Aislinn the Gardnerian has made it to Noi lands. After being forcibly married to an evil guy, she has a lot of trauma and scars as she reunited with her Lupine love Jarod. She gets turned Lupine and heals slowly, eventually kissing and having sex with Jarod by Xishlon. Briefly seen too are other characters who were big in books one to two: Diana, Rafe, and Andras are all hanging out not being important to the story.

Once bully Urisk Bleddyn is now working as a smuggler helping refugees flee the West. Very noble. She works with Mora’lee, a Smaragdalfar (snake elf) new to the series who has a sick flying restaurant and has the affections of Fyon, a snake elf who actually was one of Elloren’s teachers from the start of the series. They get together for Xishlon.

Teachers Lucretia and Jules, who I’d really forgotten about, are also in the Noi assisting refugees. They are into each other and get together for Xishlon.

Raz’zor the white dragon is free from his bonds and now a huge white dragon. He mostly flies around psychically yelling ‘death to Vogel!’. Lovely guy.

Vogel is the big bad evil guy and is busy being corrupted by evil. Et Cetera. Like he had a good heart to begin with.

Hanging in the underground we have Gardner Sage, Elloren’s fled childhood friend, and her snake elf husband Ra’ven, as well as their son Fyn’ir the Icaral. There’s also a very fruity Alfsigr named Rivyr’el. These guys are all really more in the prequel which I have yet to read.

Elloren has family over in Noi- a cousin named Or’myr who is Gardnerian/Urisk, a goth uncle Wrenfir, an aunt-in-law Li’ra. She also as part of her journey to the East travels with a desperate family- Urisk mother Emberlynn, her young daughter Tibryl, and teen daughter Nym’ellia who is half Gardnerian and looks mostly like one. The family is ill and winds up with Mora’lee, where Nym’ellia in particular faces a lot of discrimination. And befriends Urisk Olily, a teen from earlier in the series who now lives with Mora. Olily befriends the son of a rival restaurant owner, who is racist, and they kiss for Xishlon.

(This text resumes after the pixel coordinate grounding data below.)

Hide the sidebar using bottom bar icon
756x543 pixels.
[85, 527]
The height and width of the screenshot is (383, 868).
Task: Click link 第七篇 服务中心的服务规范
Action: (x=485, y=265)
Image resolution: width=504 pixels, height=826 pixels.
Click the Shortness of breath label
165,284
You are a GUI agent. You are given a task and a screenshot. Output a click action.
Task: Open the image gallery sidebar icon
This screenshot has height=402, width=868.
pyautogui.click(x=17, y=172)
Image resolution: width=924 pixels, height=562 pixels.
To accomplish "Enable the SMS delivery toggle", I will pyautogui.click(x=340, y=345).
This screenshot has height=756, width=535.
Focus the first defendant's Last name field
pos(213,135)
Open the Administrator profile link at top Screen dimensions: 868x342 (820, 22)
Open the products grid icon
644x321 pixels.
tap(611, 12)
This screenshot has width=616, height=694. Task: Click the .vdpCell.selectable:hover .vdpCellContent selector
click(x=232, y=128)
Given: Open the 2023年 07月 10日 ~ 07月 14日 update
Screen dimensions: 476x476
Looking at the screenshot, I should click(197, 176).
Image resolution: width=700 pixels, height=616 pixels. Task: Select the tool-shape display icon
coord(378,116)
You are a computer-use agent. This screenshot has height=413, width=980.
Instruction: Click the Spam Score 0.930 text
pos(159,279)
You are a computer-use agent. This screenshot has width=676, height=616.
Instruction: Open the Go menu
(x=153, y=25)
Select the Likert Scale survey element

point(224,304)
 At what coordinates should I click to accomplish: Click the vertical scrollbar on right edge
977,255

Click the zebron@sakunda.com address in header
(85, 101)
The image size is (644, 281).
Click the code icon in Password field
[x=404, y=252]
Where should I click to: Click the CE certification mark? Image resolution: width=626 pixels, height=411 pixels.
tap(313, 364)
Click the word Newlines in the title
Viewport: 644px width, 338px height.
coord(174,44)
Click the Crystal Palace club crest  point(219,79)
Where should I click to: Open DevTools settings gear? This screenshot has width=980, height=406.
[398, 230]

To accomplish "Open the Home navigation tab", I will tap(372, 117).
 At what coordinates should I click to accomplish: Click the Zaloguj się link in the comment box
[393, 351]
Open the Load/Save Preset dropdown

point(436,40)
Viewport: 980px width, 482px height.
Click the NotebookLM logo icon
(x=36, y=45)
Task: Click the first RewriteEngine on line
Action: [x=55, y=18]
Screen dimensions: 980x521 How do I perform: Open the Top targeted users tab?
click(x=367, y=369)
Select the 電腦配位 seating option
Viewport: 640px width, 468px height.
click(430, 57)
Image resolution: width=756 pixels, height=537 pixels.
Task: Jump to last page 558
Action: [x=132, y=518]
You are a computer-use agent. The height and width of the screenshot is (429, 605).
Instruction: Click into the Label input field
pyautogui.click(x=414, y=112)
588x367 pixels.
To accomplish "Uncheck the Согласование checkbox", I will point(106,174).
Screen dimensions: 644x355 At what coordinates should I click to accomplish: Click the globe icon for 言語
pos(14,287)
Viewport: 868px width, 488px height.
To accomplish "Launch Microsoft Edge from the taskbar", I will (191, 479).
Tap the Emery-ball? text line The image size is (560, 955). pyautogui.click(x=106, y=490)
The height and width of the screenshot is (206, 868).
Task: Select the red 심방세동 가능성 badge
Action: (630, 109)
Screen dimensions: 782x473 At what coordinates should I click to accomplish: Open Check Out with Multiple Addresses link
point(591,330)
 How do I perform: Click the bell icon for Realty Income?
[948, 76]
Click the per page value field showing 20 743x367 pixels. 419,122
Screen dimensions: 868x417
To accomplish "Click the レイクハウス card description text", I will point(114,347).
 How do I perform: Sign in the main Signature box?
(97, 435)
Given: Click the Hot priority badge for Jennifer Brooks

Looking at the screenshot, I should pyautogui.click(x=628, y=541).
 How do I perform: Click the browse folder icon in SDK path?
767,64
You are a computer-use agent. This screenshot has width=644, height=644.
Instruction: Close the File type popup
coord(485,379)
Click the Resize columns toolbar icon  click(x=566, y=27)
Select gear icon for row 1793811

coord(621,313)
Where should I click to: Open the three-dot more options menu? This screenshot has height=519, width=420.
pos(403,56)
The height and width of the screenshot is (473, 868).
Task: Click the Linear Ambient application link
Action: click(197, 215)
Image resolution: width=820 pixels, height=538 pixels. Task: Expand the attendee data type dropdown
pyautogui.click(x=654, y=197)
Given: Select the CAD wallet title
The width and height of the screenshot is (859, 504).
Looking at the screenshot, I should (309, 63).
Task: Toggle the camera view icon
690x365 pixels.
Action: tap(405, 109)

Other characters without notable story effect: Min Lo, a friend of Vothe; Heelyn, a racist friend of Vothe; Vester, a death Fae who literally doesn’t have a line; Sylla Vuul, a spider death Fae I’m in love with; Ung Li the hardass commander; Kam Vin and Ni Vin, the Vu Trin warriors; Fallon and her brothers Damion and Sylus Bane, busy being evil; Cael, Wynter’s brother, is chilling underground while Rhys, Wynter’s brother’s BFF is with him; Naga the Unbroken shows only at the end, barely. Oh, and there’s also Fain, Lucretia’s brother, and his dragon husband Sholindrile.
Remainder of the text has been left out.